The goal of the search was to find all papers related to Mutation Testing in C++ across Digital Libraries (DLs) supported by Automated Search Helper. The search was done in 16.08.2020, the current results may differ but the links are probably still valid. On each DL a search was run to find all articles which relates to Mutation Testing, in most cases the search query was:

"mutation testing" or "mutation analysis" or "mutant analysis"

If it was possible the search was limited to Computer Science related studies. The tool was run simultaneously for all DLs which means that if the same article appeared in multiple it may have been donwloaded only by one.
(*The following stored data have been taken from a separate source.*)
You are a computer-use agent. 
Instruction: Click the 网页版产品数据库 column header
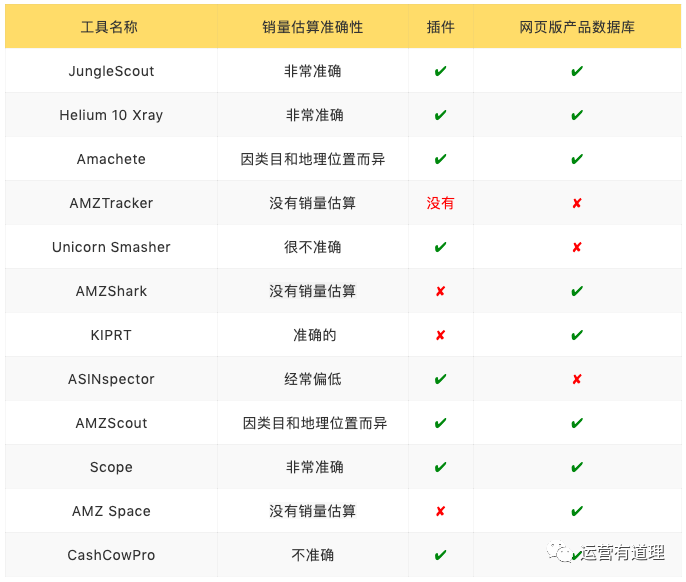click(577, 27)
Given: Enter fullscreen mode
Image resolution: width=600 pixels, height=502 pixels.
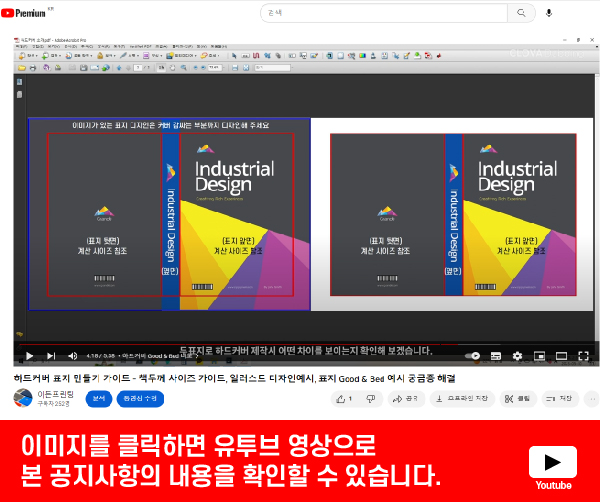Looking at the screenshot, I should coord(583,356).
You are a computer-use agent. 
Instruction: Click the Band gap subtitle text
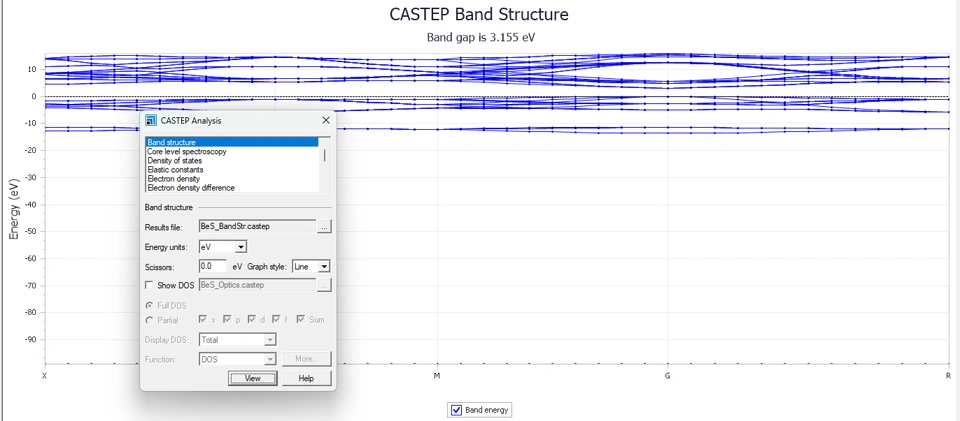(x=479, y=38)
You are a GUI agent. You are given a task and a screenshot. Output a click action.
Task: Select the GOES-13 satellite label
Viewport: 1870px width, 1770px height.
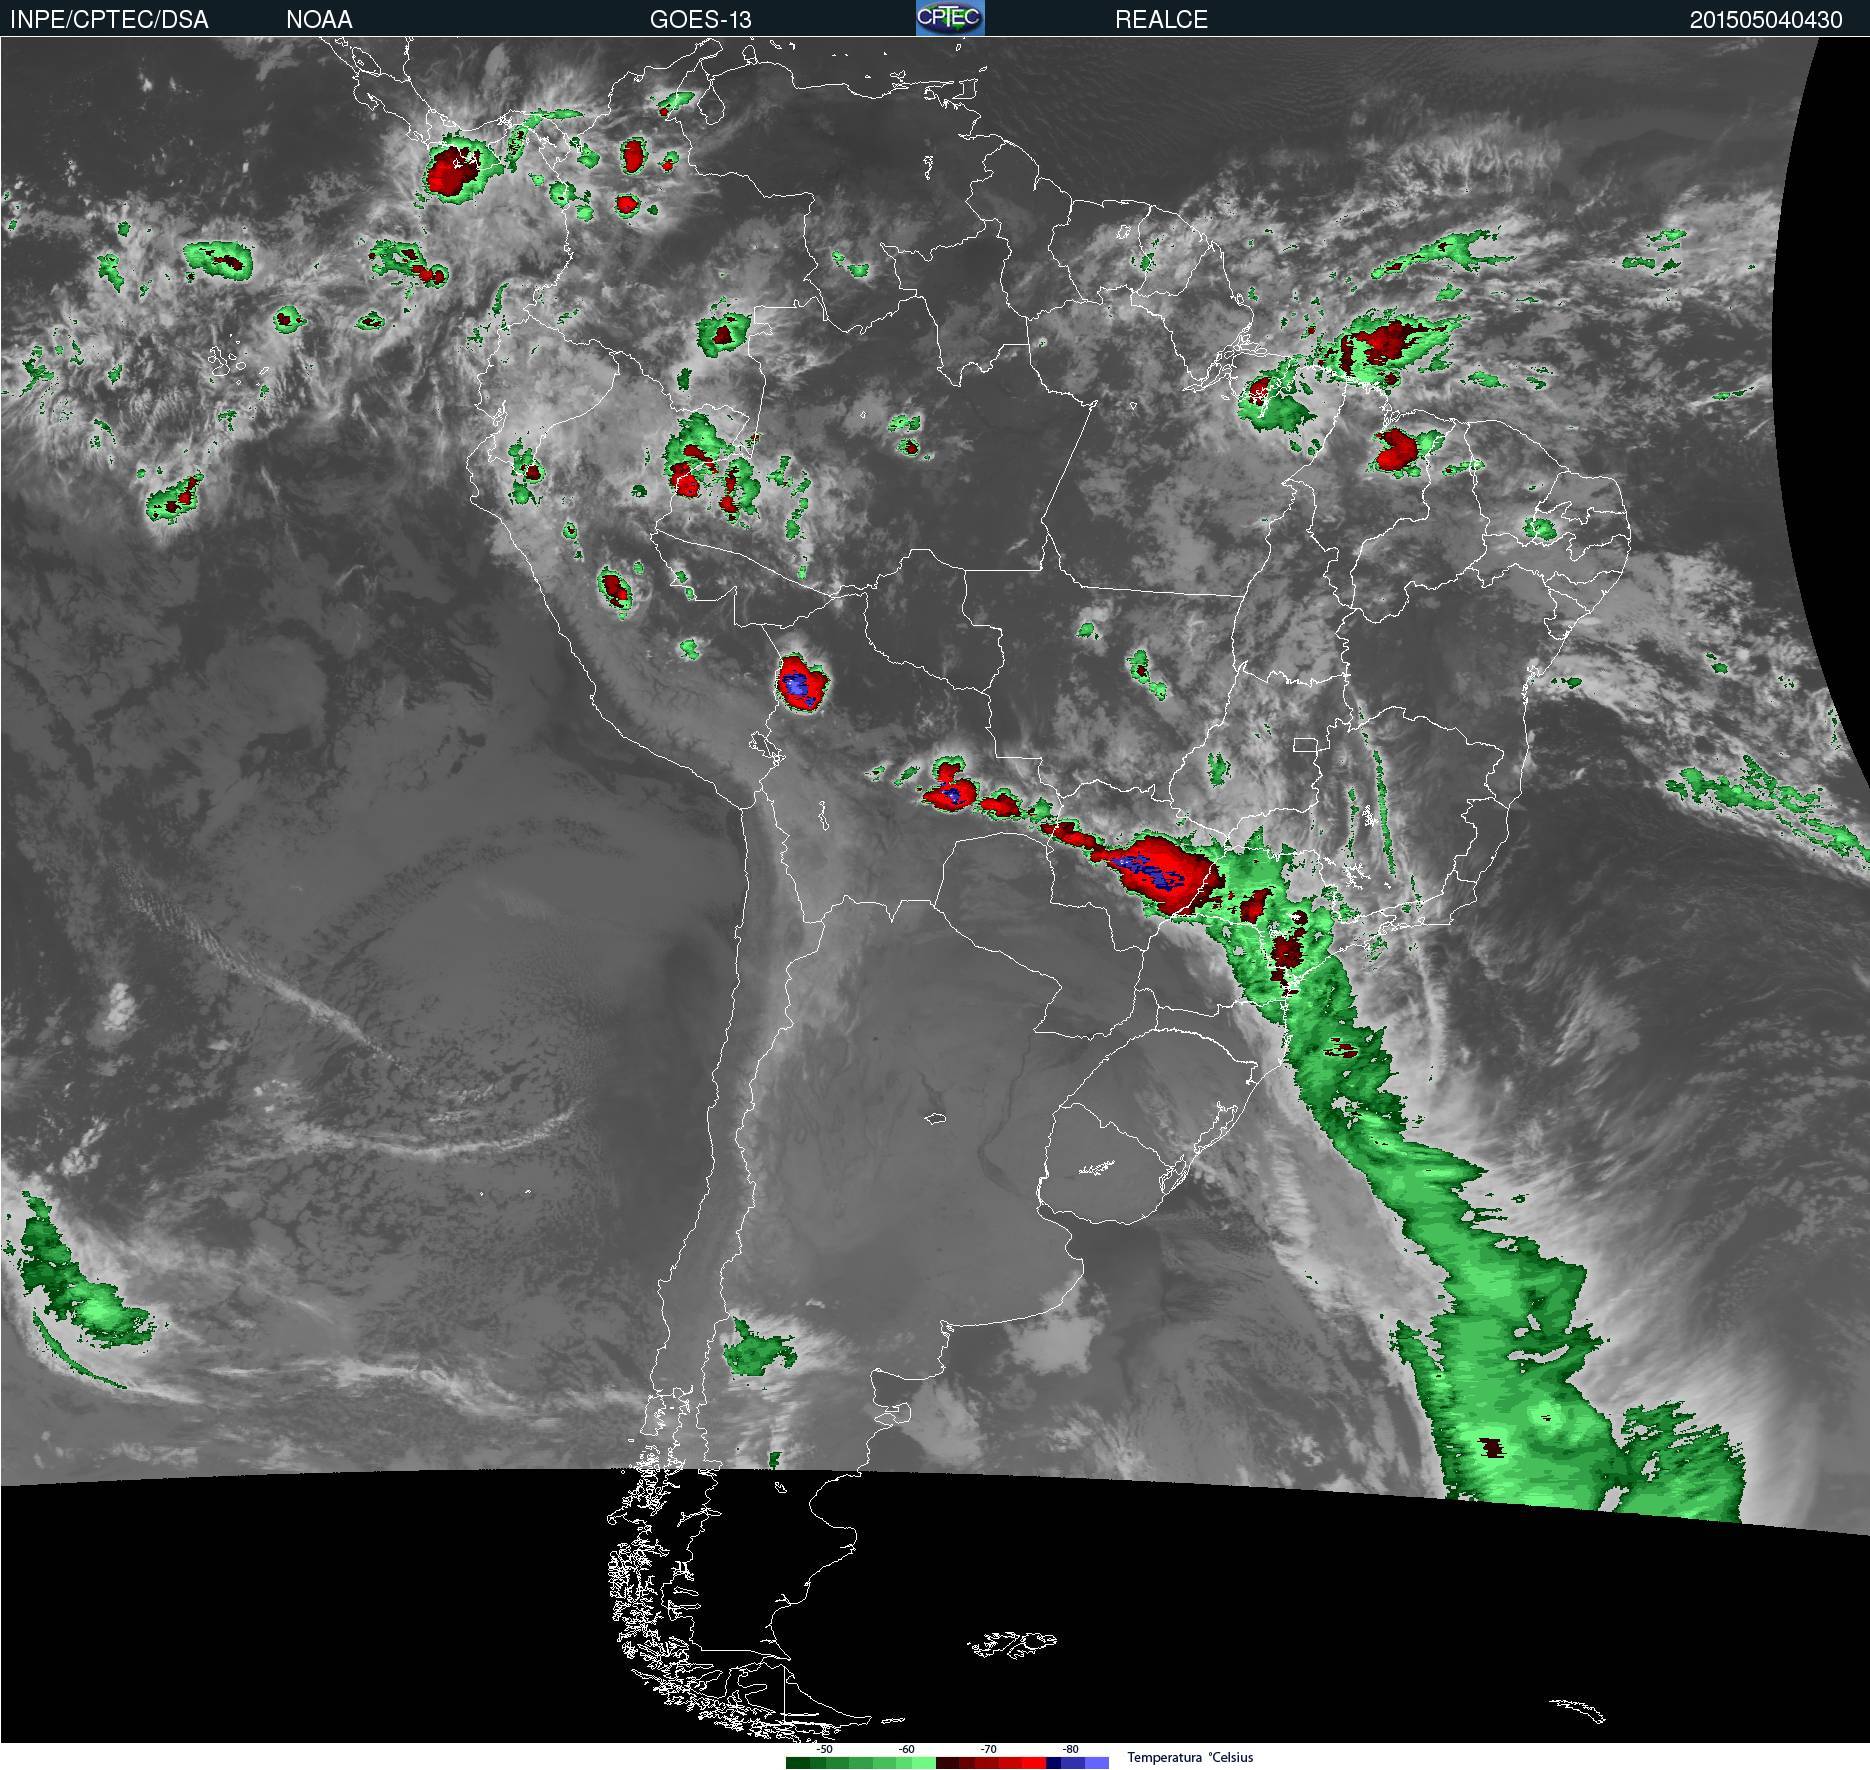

The order of download was randomized.

This evaluation shows how effective the Automated Search Helper is in downloading articles full text and to compare how it works for different DLs.

Results for each digital libraries

This section presents result of the search for each DL, each of them will have the same data format presented as a list of records.

ACM

  • query link: https://dl.acm.org/action/doSearch?AllField=%22mutation+testing%22+or+%22mutation+analysis%22+or+%22mutatnt+analysis%22
  • no of articles from search query: 1007
  • no of entries in input files: 1055
  • additional comments on DL search query:
    • Some articles have two versions e.g., book chapter and conference paper, they appear once in search query but twice in generated bib files
  • no of entries in Automated Search Helper: 977
  • no of entries per status:
    • No access : 12
    • Fail to read : 0
    • Text downloaded from PDF : 929
    • Text downloaded from HTML : 23
    • Ignored (Indexes, 'Proceedings' etc.) : 13
  • additional comments:
    • The number of articles in Automated Search Helper is lower then the number of inputs, it is due to duplicates across the search.
    • ACM never provides HTML representation, but some papers are published in both ACM and IEEE- where HTML representation is often present.

IEEE

Springer

  • query link: https://link.springer.com/search?query=%22mutation+testing%22+or+%22mutation+analysis%22+or+%22mutant+analysis%22&facet-discipline=%22Computer+Science%22&facet-language=%22En%22
  • no of articles from search query: 958
  • no of entries in input files: 958
  • no of entries in Automated Search Helper: 957
  • no of entries per status:
    • No access : 96
    • Fail to read : 3
    • Text downloaded from PDF : 685
    • Text downloaded from HTML : 173
    • Ignored (Indexes, 'Proceedings' etc.) : 0
  • additional comments:
    • One reference was not processed by Automated Search Helper because it was a Book type and such types are ignored, because if the book is present in search that means that separate chapters are present too so ther is no need to duplicate the input.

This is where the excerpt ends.